**Opdracht**. Kun je de tekst over het hoger beroep in de zaak van de poging tot overval op de Rabobank in Driebergen voortzetten, te beginnen na de laatste zin?

**Tekst**.
==================================================
In deze zaak heeft het Gerechtshof Arnhem-Leeuwarden op 20 maart 2015 het vonnis van de rechtbank Midden-Nederland bevestigd, waarbij de verdachte was veroordeeld tot negen jaar gevangenisstraf voor een gewelddadige poging tot overval op de Rabobank in Driebergen op 24 mei 2011. De verdachte had hoger beroep ingesteld tegen het vonnis van de rechtbank, dat op 18 februari 2014 was uitgesproken. Het hof heeft het onderzoek ter terechtzitting gevoerd op 30 september 2014 en 9 maart 2015, waarbij het hof kennisnam van de vordering van de advocaat-generaal en de argumenten van de verdachte en zijn raadsman, mr. J-H.L.C.M. Kuijpers.
==================================================
**Opgeslagen rijen**.
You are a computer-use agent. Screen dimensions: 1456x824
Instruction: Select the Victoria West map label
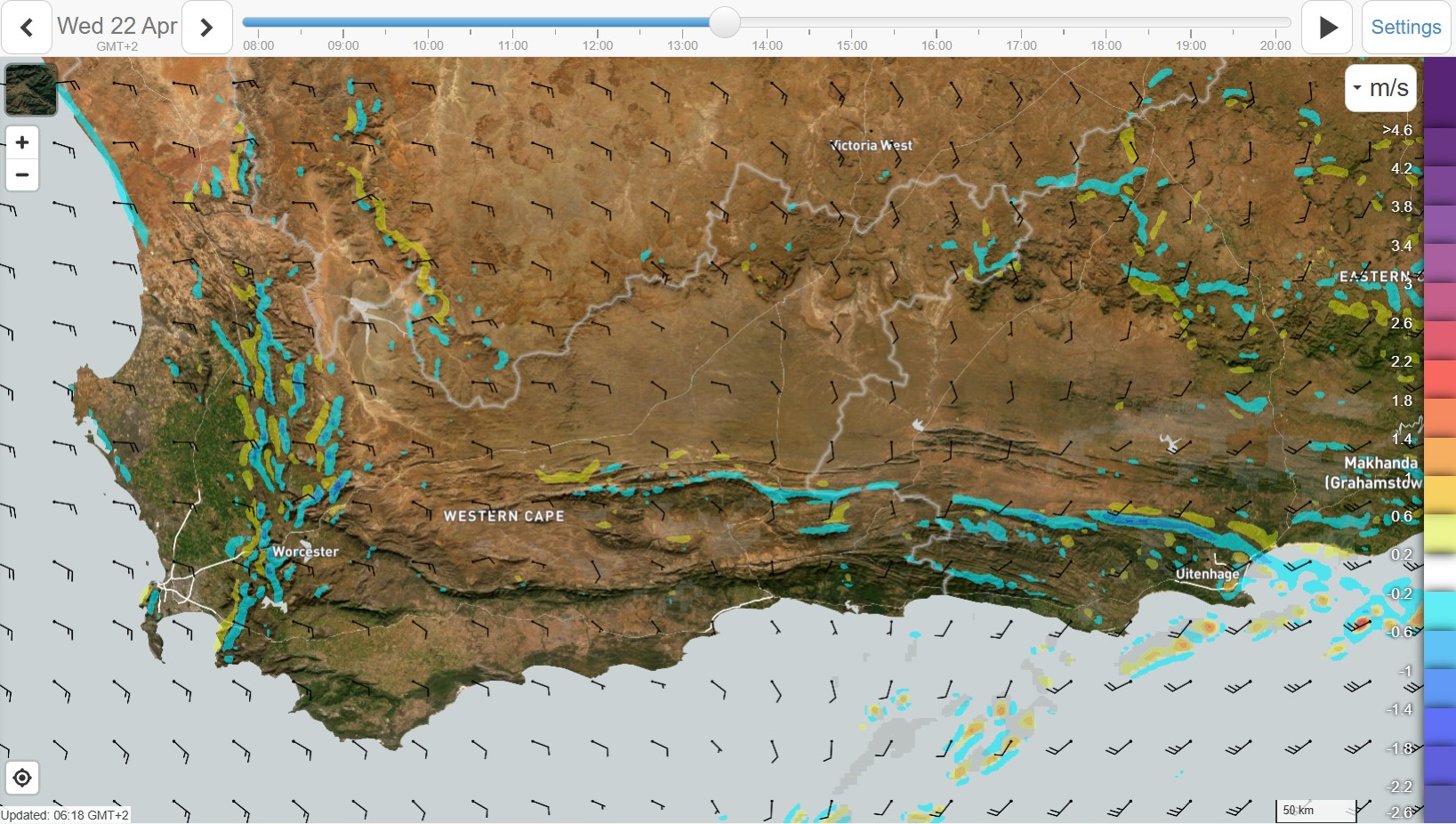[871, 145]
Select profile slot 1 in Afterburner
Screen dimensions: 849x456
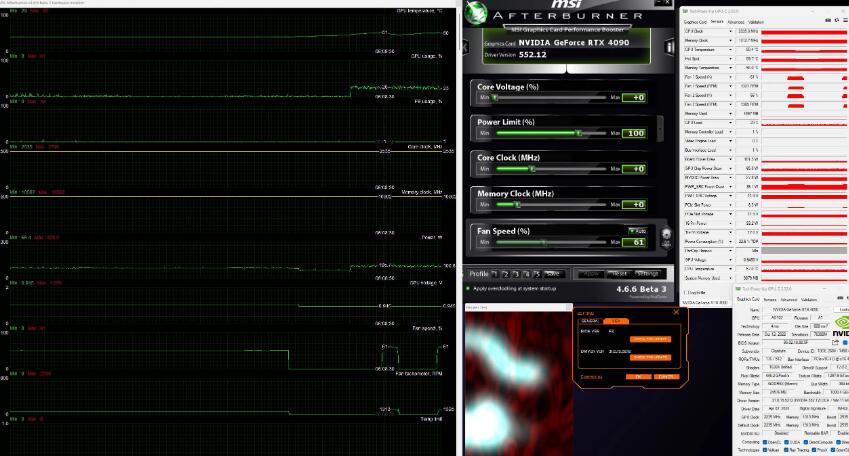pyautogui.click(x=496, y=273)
==================================================
**Resultaat**.
Het hof heeft vastgesteld dat de rechtbank op goede gronden heeft geoordeeld en heeft de overwegingen van de rechtbank grotendeels overgenomen, met enkele verbeteringen en aanvullingen. De verdachte was betrokken bij een gewelddadige poging tot overval, waarbij hij samen met een medeverdachte een scooter gebruikte om te vluchten. Het hof heeft de bewijsvoering van de rechtbank bevestigd, inclusief de herkenning van de verdachte door de politieagenten kort na de overval, ondanks de argumenten van de verdediging over de onbetrouwbaarheid van deze herkenning.
Het hof heeft ook de verzoeken van de verdediging om getuigen opnieuw te horen afgewezen, omdat de noodzaak daarvan niet was aangetoond. De uitspraak van het hof bevestigt de eerdere veroordeling van de verdachte, met inachtneming van de verbeteringen in de overwegingen van de rechtbank.